┌──

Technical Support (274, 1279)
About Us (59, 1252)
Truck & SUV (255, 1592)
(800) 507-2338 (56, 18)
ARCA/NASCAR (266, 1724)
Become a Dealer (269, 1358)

└──

• _The problem_:
Reproduce every line above, keeping each word exactly as it appears.

• _Your response_:
Technical Support (274, 1279)
About Us (59, 1252)
Truck & SUV (255, 1592)
(800) 507-2338 (56, 18)
ARCA/NASCAR (266, 1724)
Become a Dealer (269, 1358)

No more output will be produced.